Bu nedenle basının en azından bu tarz davada daha titiz çalışması gerekirdi.
'En azından' diyorum, çünkü aynı durum diğer mahkeme haberleri için de geçerli…
Polis yakalıyor, hop mahkemeye.
Polisin anlattıkları “doğru” kabul ediliyor, bu bilgilerle haber yazılıyor.
Geçmişte biz de yaptık.
Yanlış yaptık, şimdi yapmıyoruz.

Ama en azından polisin iddiası diye yayınladık, kimseyi suçlu ilan etmedik.
Mahkeme sonuçlanana dek.
Uzun süredir bu yöndeki  duruşumuzu zanlı fotoğraflarını  sansürleyerek ve isimlerin baş harflerini vererek devam ettiriyoruz.
Kimseyi suçlu ilan etmiyoruz.
Kimsenin fotoğrafını ve adını açık vermiyoruz.
Ta ki mahkeme sonuçlanana dek.
Hem bu cinayet davasında, hem de diğer davalarda…
Ancak bizim bu yöndeki tavrımız yeterli değil.
Bazı gazeteler işi iyice abartmış.
Bundan yıllar yıllar önce bir cinayet için “AŞK CİNAYETİ” diye başlık atanlar bile olmuştu, henüz mahkeme sonuçlanmadan!
Peki ne oldu?
Adı geçen kadının 'suçsuz' olduğu açıklandı, serbest bırakıldı.
Şimdi ne olacak peki?
Kimi gazetelerin “katil zanlısı”  dediği kadın, katil değilmiş meğer!
Ayıklayın pirincin taşını…
Bir insanın bekli de hayatını mahvedildi, birkaç haber yüzünden…
Birkaç çekici başlık yüzünden.
Birkaç açıkgöz gazeteci yüzünden.
Farkındayım, ajitasyon  sattırıyor!
Seks içerikli haberler de sattırıyor. Endişe ve şiddet de sattırıyor.
Ama gazetelerin görevi, sosyal medyadaki sorumsuzların görevi, internet sitelerinin görevi satmak, tıklanmak mı sadece? Ne yazık ki bu duruma geldik.

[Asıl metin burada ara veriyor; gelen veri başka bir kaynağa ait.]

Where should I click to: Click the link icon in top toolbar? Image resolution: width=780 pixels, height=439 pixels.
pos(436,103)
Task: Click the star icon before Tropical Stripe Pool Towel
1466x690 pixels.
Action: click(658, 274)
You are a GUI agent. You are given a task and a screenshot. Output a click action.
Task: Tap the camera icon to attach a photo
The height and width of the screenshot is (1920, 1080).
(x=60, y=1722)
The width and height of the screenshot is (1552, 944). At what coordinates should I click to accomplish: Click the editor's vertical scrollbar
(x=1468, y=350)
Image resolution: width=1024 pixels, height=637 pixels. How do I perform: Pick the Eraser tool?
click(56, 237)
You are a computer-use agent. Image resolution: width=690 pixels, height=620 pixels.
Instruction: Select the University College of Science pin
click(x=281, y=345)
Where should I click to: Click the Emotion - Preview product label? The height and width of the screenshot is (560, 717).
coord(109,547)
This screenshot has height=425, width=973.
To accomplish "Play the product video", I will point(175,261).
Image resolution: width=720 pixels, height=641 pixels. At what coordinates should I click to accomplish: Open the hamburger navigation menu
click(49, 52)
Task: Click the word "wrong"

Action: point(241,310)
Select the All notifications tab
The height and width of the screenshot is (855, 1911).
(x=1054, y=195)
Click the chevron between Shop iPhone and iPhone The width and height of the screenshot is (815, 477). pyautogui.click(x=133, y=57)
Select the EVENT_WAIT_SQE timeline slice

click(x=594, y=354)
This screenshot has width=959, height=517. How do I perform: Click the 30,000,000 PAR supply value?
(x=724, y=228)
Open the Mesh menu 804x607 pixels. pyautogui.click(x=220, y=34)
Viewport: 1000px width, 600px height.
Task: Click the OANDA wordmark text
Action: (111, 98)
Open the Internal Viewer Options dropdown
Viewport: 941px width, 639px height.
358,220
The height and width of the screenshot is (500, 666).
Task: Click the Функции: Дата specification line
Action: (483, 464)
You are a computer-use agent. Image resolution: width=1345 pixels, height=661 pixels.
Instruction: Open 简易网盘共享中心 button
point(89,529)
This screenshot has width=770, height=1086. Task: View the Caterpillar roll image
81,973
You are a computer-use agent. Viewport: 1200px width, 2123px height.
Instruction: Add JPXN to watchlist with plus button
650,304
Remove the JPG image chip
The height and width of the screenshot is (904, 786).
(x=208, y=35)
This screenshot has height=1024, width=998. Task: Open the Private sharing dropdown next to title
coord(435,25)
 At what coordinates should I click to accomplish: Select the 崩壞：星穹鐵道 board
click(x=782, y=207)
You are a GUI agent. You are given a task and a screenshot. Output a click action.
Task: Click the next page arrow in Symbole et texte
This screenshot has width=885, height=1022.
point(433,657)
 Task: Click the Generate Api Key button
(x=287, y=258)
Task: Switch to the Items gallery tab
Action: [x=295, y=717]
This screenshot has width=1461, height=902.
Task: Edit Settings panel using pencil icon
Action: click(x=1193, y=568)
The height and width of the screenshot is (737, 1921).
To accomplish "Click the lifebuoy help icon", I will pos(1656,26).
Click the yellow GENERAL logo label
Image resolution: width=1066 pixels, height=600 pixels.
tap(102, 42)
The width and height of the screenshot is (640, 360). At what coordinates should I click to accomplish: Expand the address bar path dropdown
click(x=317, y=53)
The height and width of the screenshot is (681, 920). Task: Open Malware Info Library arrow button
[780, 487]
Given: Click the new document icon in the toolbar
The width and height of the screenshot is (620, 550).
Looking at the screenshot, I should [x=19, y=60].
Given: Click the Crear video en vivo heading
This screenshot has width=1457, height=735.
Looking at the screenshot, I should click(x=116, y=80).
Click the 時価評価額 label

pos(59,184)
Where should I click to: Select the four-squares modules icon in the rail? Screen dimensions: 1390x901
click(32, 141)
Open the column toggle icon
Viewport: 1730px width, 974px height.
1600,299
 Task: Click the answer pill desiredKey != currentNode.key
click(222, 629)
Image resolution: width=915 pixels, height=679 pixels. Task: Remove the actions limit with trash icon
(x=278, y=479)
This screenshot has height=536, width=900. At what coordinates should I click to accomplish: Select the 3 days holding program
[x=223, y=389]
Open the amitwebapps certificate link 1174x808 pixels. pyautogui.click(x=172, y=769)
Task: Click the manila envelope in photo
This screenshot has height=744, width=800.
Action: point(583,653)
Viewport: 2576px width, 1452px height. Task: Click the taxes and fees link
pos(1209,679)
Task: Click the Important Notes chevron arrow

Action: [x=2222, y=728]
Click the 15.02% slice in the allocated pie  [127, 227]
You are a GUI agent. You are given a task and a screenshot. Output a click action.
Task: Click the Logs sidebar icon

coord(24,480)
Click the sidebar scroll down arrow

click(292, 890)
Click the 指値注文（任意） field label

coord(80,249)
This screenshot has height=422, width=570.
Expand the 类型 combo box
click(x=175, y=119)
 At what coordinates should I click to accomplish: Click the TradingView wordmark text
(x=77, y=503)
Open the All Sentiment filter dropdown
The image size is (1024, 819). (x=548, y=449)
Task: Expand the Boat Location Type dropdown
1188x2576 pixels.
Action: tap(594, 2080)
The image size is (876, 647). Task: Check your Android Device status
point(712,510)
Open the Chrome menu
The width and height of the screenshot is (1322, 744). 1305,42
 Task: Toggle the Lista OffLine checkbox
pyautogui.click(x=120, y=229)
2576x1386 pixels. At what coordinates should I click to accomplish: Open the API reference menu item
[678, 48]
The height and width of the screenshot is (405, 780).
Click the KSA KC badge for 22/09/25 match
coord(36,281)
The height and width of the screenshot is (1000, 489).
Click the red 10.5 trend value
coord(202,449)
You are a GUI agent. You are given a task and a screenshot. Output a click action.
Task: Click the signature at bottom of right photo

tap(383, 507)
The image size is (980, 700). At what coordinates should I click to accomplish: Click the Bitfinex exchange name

Nerede toplumsal sorumluluğumuz?
Küçücük ülkeyiz.
Bu küçük ülkede bazı değerleri bile hala yerine oturtamamışsak, yazıklar olsun bize…
Yazıklar olsun böyle gazeteciliğe…
Gerçekten yazıklar olsun…
Gelelim köşe yazımın başlığında yer alan 'sorunun' yanıtına…
Sorumuz neydi? “Merak edenlere için gizli detaylar. Katil kim?”

Katili bildiğim filan yok! Ona mahkeme karar verecek.

Başlığın tek amacı, sizin bu yazıyı okumanızı sağlamaktı.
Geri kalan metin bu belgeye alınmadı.